▸ WHAT THE TASK REQUIRES
Determine how many lines of the listing below hold the string "give", then state that number alone.

* * * *

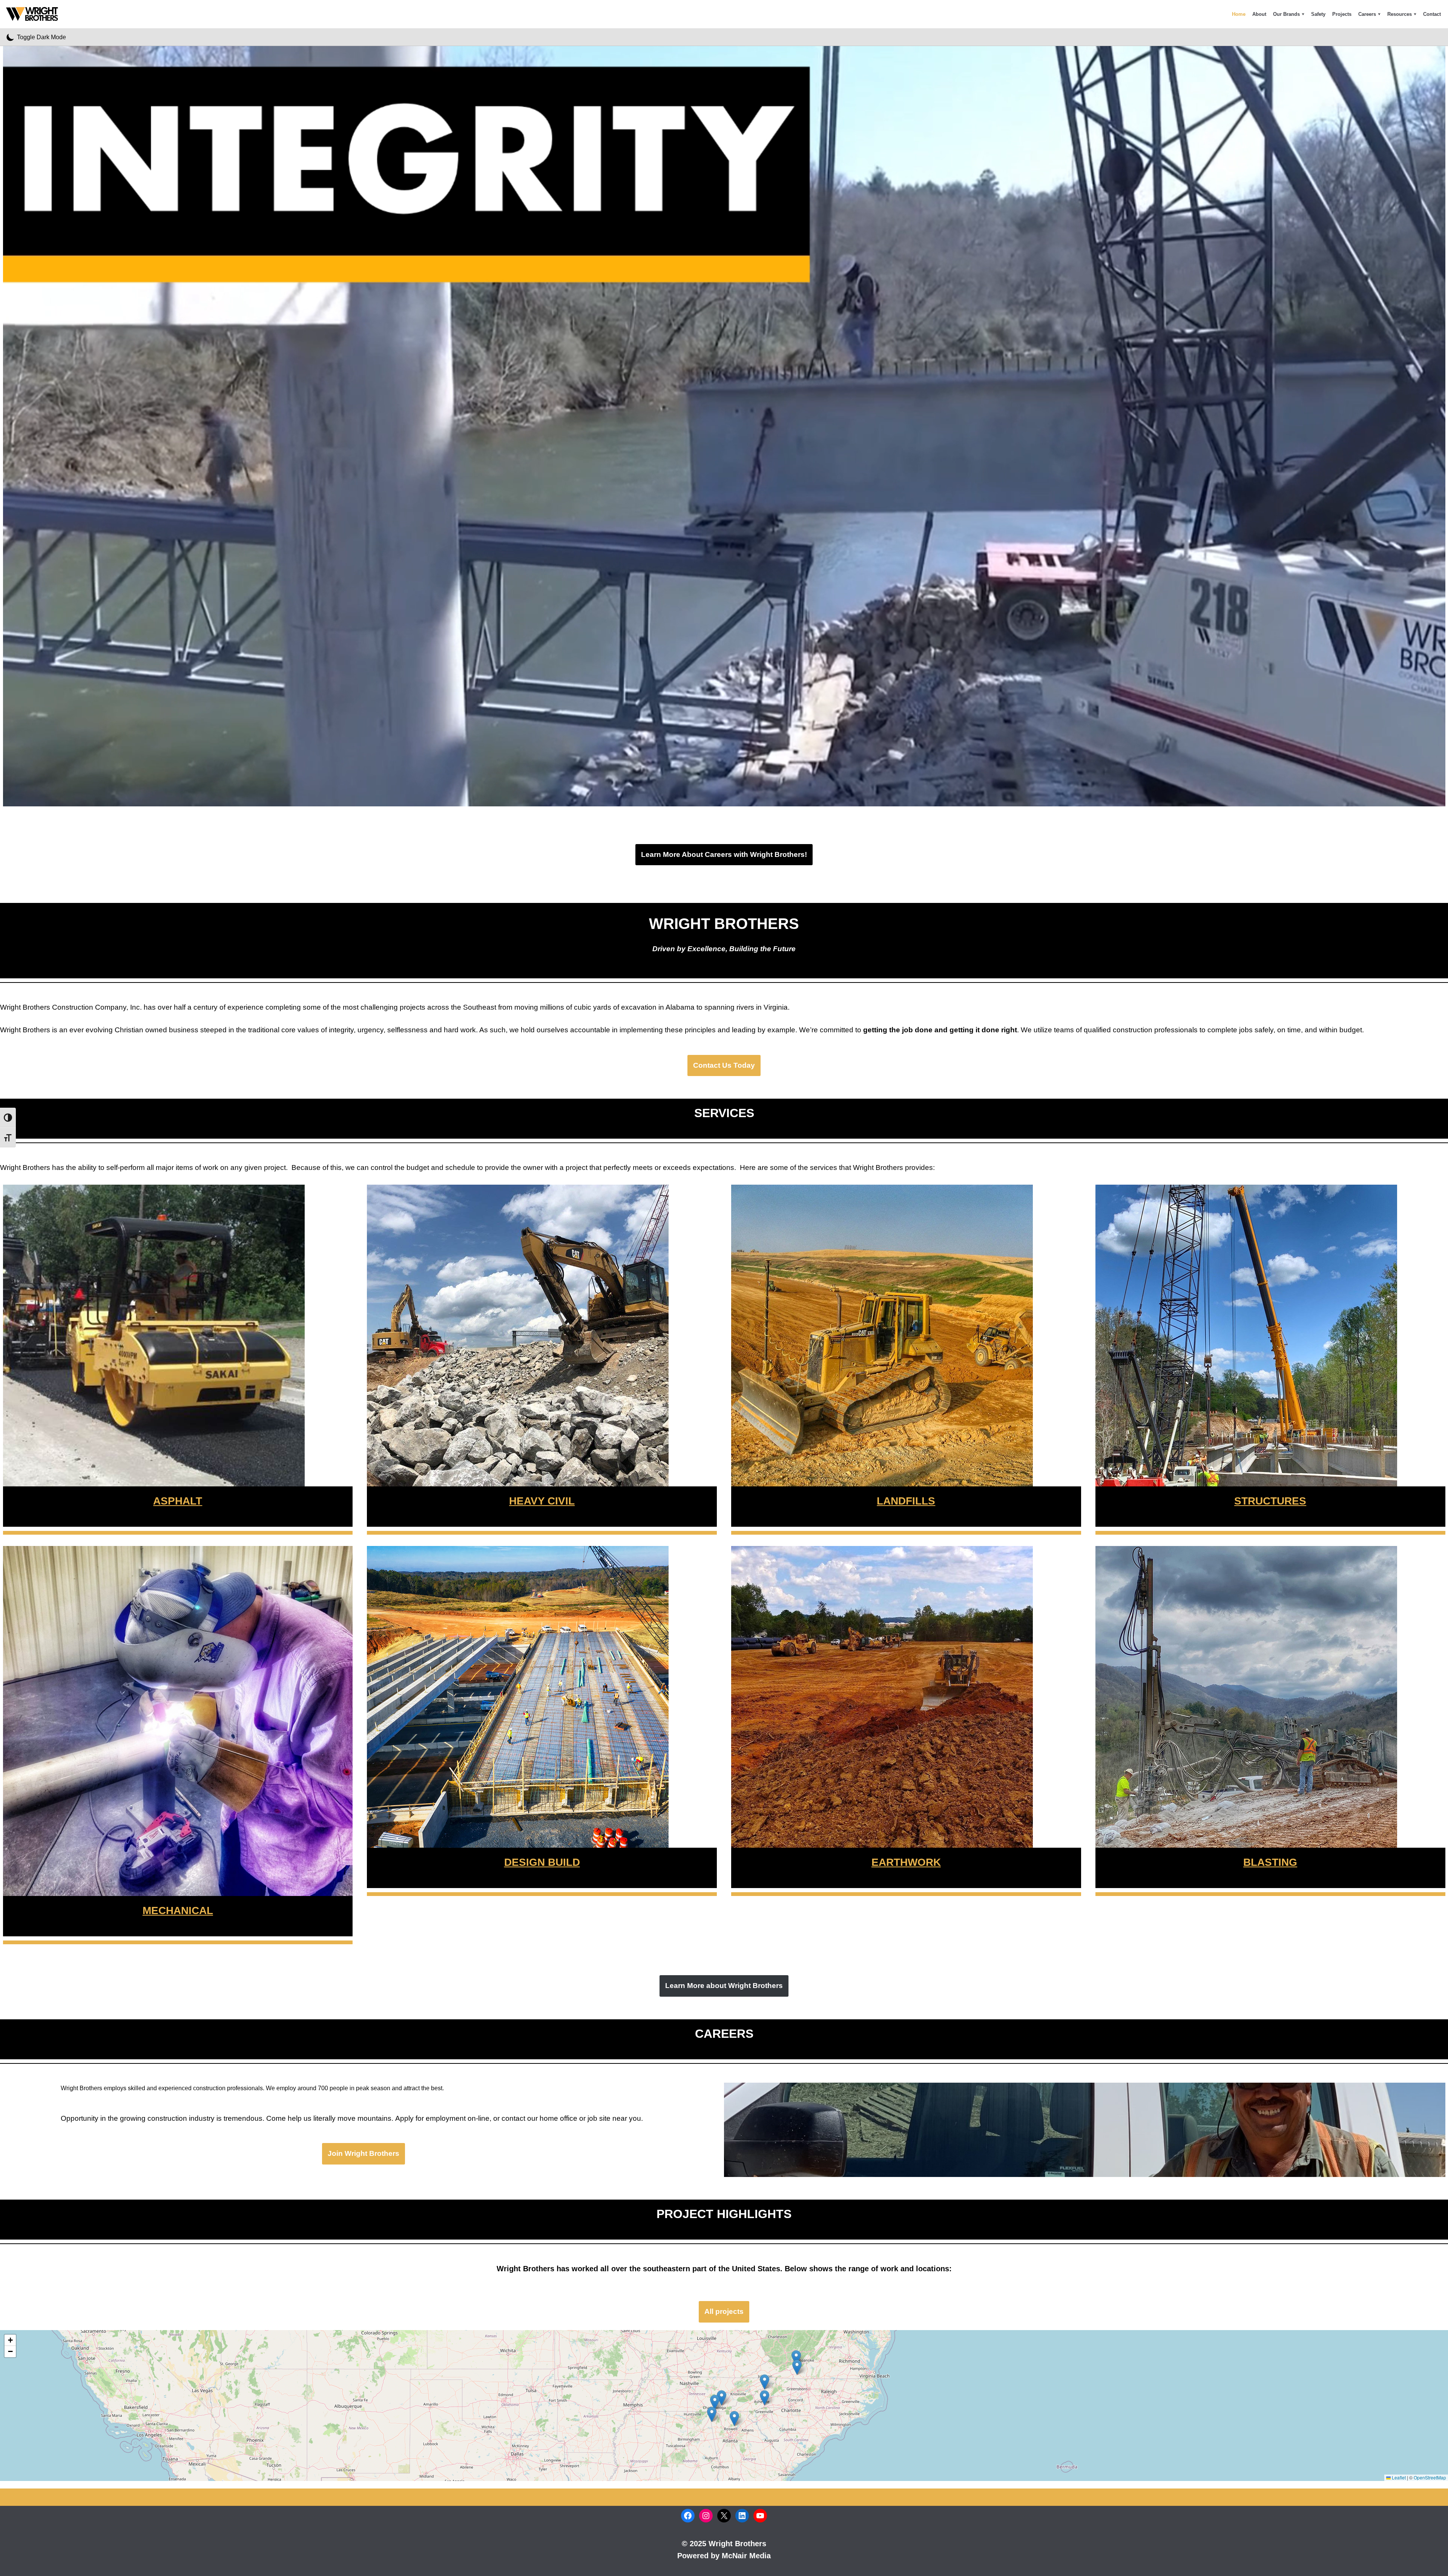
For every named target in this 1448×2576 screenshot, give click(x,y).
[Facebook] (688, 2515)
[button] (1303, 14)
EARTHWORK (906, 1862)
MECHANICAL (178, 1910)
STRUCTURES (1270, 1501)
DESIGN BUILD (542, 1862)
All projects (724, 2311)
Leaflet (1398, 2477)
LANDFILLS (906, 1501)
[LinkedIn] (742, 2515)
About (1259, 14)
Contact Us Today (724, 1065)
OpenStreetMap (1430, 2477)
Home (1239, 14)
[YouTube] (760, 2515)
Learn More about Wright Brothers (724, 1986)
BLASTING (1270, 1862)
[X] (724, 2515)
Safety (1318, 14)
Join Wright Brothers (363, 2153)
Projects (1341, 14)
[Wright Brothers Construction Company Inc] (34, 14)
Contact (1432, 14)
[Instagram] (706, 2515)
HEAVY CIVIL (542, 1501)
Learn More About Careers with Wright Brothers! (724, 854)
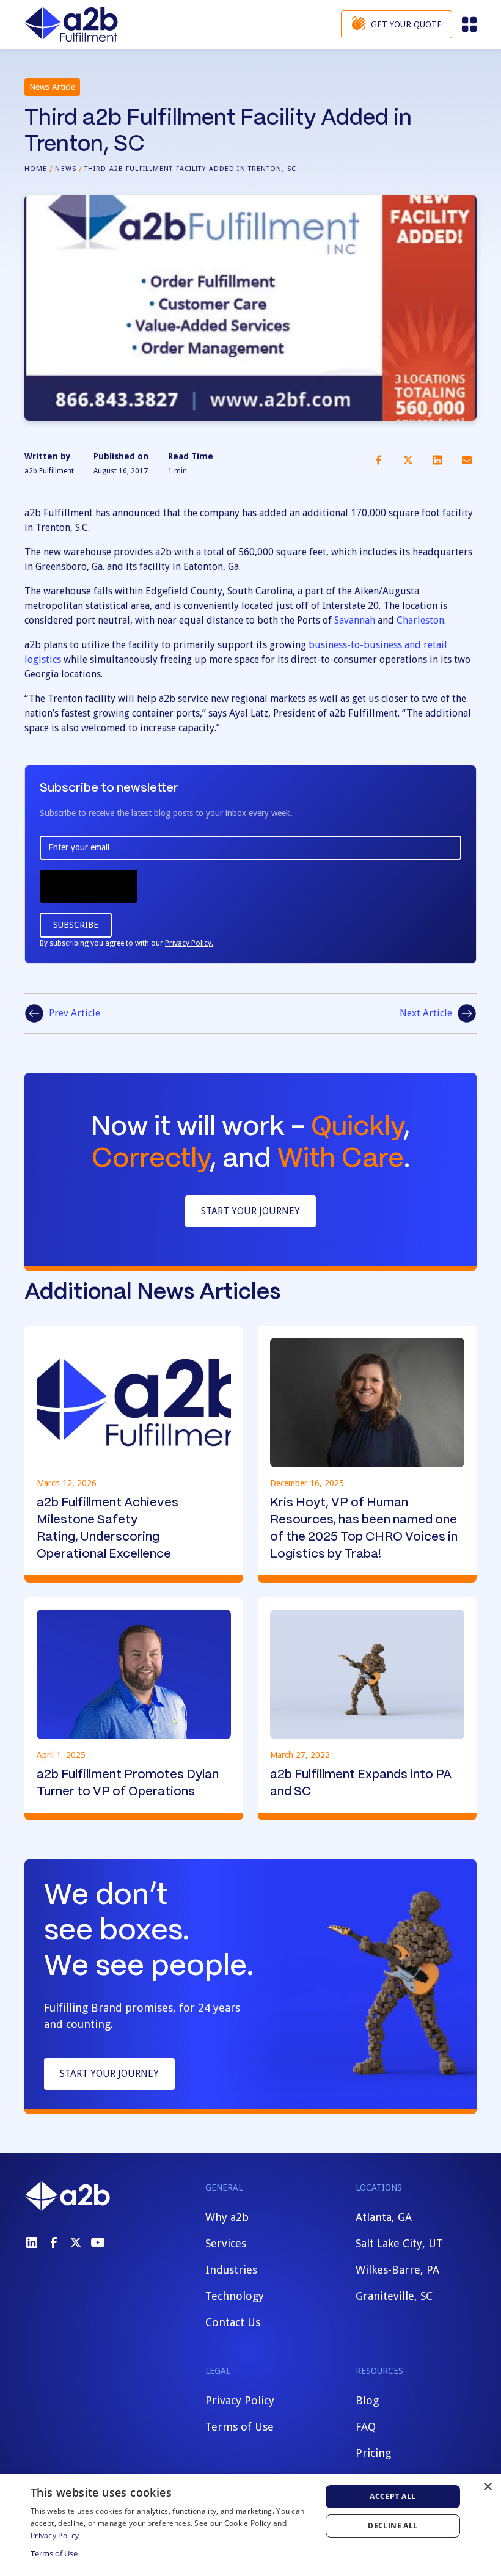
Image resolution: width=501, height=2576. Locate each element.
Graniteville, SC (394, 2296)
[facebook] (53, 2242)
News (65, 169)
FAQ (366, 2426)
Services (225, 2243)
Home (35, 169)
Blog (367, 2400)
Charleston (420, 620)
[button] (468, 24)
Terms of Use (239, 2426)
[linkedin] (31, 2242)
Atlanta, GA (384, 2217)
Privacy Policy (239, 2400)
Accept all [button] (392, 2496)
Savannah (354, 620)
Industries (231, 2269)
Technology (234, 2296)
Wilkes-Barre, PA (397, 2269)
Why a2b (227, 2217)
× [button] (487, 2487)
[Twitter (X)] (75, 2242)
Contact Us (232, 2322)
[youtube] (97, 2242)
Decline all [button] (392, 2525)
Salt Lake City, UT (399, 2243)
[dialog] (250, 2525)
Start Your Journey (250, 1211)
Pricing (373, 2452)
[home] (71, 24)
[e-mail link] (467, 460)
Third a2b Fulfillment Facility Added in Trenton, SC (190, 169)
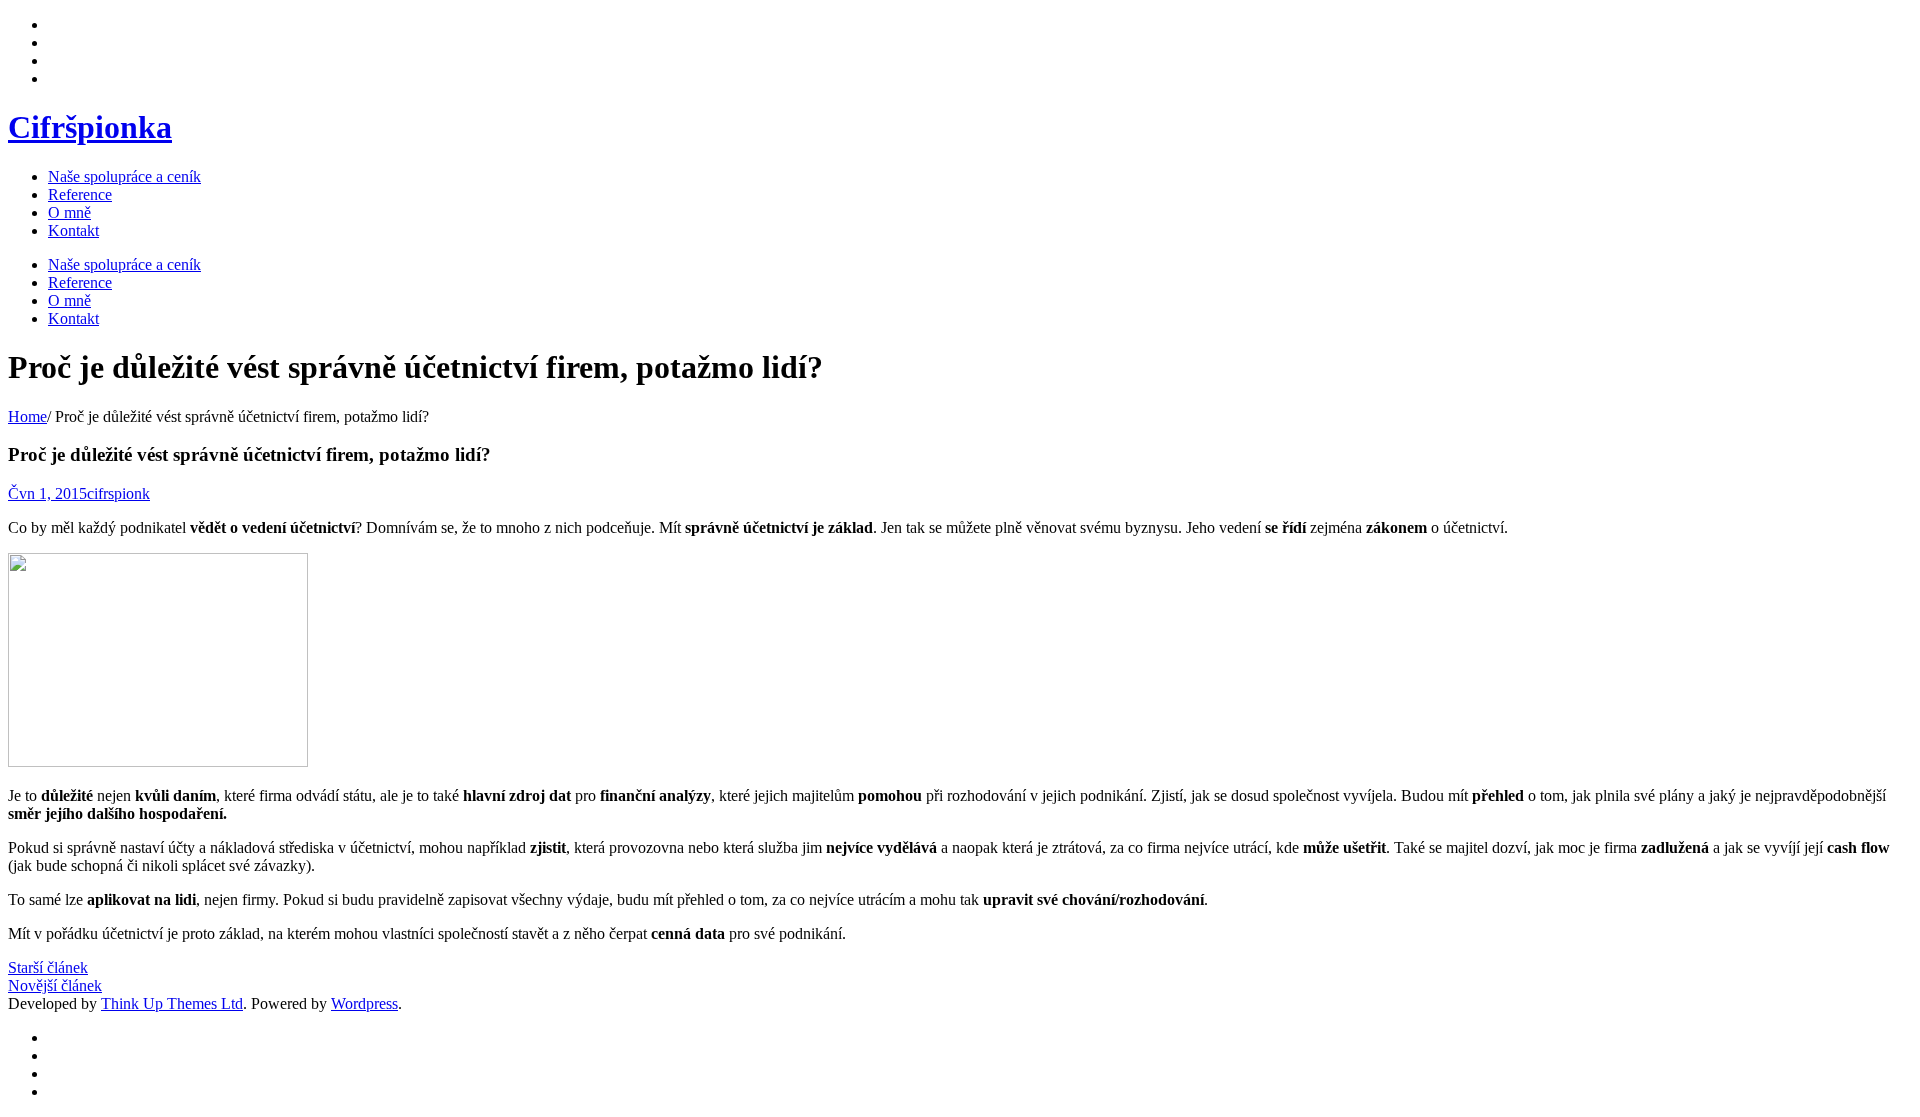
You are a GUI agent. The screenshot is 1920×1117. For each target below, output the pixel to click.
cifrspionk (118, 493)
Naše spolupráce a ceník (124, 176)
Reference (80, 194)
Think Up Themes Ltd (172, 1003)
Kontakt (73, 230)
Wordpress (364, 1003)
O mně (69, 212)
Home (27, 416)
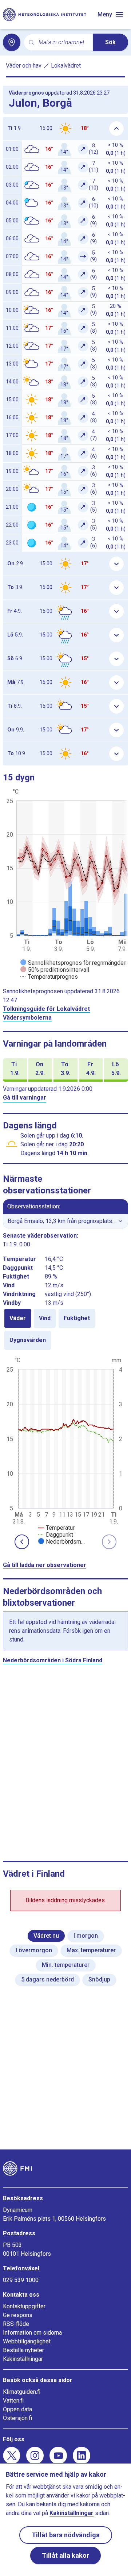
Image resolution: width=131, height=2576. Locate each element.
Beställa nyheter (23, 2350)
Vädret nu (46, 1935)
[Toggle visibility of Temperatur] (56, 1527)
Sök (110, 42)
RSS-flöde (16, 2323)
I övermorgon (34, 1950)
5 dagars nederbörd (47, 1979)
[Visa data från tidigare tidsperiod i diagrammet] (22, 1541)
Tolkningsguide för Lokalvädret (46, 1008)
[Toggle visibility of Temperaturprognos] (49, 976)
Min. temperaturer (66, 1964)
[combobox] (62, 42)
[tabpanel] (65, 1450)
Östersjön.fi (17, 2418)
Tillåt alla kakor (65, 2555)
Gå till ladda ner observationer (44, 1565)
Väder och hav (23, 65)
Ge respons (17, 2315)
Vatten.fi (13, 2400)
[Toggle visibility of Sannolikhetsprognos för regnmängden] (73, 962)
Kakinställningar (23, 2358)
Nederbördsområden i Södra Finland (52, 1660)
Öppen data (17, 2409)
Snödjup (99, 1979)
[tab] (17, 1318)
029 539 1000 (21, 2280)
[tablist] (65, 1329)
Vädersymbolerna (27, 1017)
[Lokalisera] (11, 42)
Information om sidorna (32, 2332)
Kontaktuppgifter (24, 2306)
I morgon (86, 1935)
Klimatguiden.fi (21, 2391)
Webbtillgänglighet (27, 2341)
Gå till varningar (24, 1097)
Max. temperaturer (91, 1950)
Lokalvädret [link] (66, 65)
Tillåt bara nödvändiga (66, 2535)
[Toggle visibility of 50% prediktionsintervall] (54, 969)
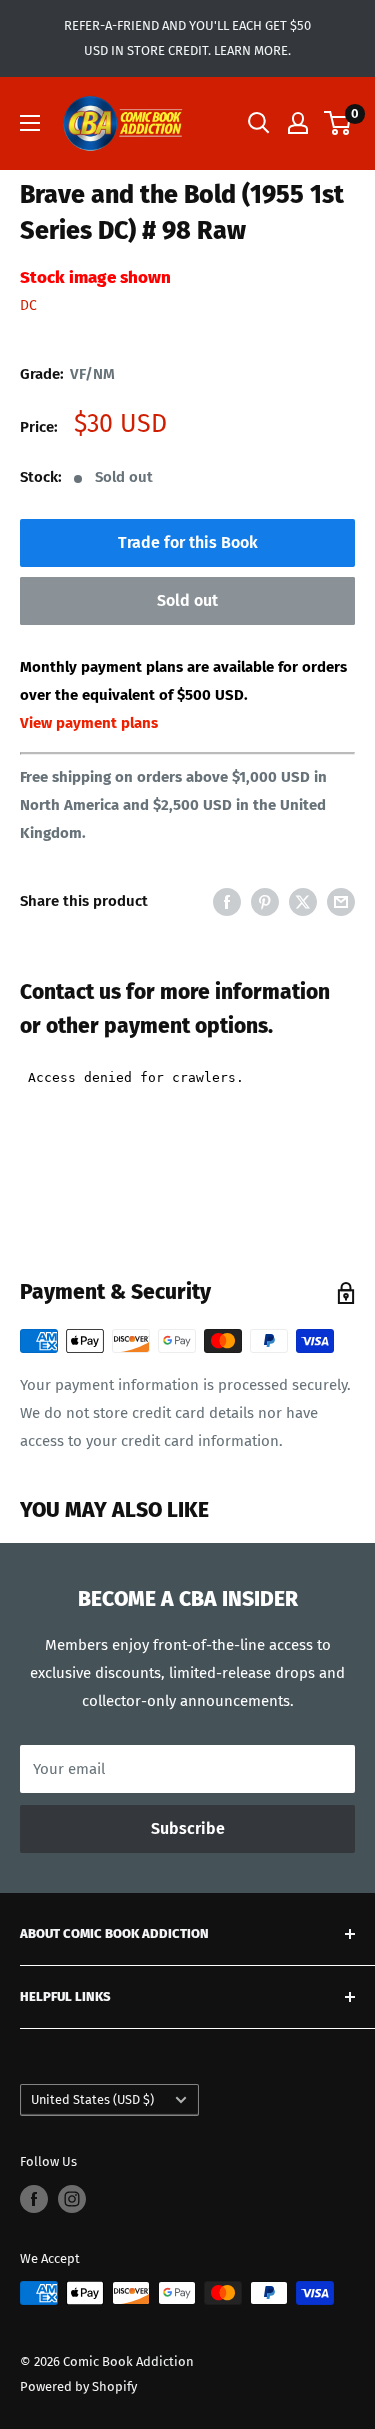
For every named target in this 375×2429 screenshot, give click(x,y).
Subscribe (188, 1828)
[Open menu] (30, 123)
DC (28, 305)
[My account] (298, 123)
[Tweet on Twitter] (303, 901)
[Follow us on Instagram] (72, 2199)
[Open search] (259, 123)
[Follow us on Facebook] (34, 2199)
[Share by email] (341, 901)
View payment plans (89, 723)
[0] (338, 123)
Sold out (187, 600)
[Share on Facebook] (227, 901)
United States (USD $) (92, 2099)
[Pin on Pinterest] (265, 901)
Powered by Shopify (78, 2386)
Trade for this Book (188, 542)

* * * *

▸ EXPECTED ANSWER
2